The usual approach for Cox regression is to use twice the log likelihood-ratio statistic, which is referred to in this paper as R2, and the chi-square. This paper is concerned with higher-order expansions that involve the second and third order terms. The statistic for such expansions is R* = (1/R)log(R/U), where the quantity U is difficult to calculate. An approximation U~, by Skovgaard, is suggested as a method to approximate U. The author uses the functions “glim” and “nls,” which are found in S-plus, a well-known statistical package.

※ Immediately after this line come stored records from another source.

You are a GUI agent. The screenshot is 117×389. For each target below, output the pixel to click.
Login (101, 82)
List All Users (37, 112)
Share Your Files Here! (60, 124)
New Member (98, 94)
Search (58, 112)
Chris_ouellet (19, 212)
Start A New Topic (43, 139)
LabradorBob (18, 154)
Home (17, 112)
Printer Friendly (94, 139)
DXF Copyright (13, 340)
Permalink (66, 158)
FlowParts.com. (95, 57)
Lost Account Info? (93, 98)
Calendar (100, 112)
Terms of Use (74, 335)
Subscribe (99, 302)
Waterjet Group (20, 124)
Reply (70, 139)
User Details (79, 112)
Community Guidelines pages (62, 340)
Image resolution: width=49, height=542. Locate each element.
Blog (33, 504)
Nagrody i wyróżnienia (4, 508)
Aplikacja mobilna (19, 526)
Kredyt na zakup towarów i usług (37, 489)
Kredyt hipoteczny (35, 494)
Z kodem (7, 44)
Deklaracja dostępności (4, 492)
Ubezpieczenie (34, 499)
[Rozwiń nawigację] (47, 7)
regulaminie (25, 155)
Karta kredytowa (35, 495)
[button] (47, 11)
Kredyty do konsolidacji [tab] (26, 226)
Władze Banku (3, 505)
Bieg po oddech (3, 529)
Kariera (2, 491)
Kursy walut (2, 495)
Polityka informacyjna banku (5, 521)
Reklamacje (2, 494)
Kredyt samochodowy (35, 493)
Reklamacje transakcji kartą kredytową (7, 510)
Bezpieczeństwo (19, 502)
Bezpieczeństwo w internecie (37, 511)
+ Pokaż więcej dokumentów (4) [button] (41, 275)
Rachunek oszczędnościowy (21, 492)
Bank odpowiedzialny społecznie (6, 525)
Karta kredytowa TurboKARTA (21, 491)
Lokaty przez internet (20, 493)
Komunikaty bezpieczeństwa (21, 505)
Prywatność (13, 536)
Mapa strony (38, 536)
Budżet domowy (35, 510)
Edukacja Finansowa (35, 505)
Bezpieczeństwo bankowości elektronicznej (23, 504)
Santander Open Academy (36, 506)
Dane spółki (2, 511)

Implement Skovgaard’s algorithm for generalized linear and nonlinear regression models is the objective of the paper. The author presents this in four sections and an appendix. The first section is an introduction. The second section develops the approximate statistic proposed by Skovgaard. The third section develops the algorithm for generalized linear regression models, and the fourth section develops the algorithm for nonlinear regression models, and includes an example of hormone-receptor assay results from a mammary tumor. The appendix provides the code to let the computer do the work.
The usual approach to life tables and Kaplan-Meier censored data is to use twice the log likelihood-ratio, and the chi-square statistic with a linear regression model. The author provides an approach that allows readers to include higher order terms and still have the benefit of a statistic with which to test hypotheses. In addition the author relates this to a popular statistical package, S-plus, and provides the code to accomplish the approximation. I recommend this paper.